WORK ITEM:
Repeat the lines from the line with "Building, Consents &" to the line with "Tararua Libraries (408, 2483)" in the listing below, keeping both end lines and adding nothing.
**********
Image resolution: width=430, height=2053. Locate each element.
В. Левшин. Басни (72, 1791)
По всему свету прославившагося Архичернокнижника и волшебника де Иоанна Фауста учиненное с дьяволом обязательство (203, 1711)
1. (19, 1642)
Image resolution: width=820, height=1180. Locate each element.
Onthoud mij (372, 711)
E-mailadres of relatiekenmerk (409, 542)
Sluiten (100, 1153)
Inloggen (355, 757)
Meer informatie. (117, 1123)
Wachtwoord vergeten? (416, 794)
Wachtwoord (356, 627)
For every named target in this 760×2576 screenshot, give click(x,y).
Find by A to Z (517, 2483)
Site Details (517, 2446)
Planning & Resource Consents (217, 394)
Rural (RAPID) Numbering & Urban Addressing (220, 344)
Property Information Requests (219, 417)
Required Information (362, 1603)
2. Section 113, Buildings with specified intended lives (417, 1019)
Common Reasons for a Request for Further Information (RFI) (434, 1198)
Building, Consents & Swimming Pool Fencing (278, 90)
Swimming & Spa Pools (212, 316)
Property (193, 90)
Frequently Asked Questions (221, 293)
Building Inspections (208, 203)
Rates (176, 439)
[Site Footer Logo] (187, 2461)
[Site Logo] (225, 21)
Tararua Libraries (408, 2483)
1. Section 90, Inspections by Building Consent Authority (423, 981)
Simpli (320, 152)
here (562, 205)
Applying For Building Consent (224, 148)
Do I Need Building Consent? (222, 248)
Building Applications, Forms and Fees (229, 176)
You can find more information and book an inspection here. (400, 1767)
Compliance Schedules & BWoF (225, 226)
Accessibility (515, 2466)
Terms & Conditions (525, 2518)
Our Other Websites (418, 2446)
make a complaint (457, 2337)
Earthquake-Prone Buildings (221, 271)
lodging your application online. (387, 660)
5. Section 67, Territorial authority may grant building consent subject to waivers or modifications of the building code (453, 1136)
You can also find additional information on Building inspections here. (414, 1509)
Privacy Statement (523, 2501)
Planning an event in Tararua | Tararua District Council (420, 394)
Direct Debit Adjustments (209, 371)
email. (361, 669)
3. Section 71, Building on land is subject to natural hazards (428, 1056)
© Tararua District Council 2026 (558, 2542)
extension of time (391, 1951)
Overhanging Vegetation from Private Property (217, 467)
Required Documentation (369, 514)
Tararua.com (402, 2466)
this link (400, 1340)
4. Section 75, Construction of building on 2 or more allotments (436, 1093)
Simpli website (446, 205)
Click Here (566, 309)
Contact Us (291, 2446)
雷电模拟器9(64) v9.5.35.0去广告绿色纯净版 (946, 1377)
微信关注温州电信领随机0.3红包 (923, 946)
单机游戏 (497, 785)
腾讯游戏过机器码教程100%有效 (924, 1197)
**********
ANSWER TO THIS TASK:
Building, Consents & Swimming Pool Fencing (278, 90)
Swimming & Spa Pools (212, 316)
Property (193, 90)
Frequently Asked Questions (221, 293)
Building Inspections (208, 203)
Rates (176, 439)
[Site Footer Logo] (187, 2461)
[Site Logo] (225, 21)
Tararua Libraries (408, 2483)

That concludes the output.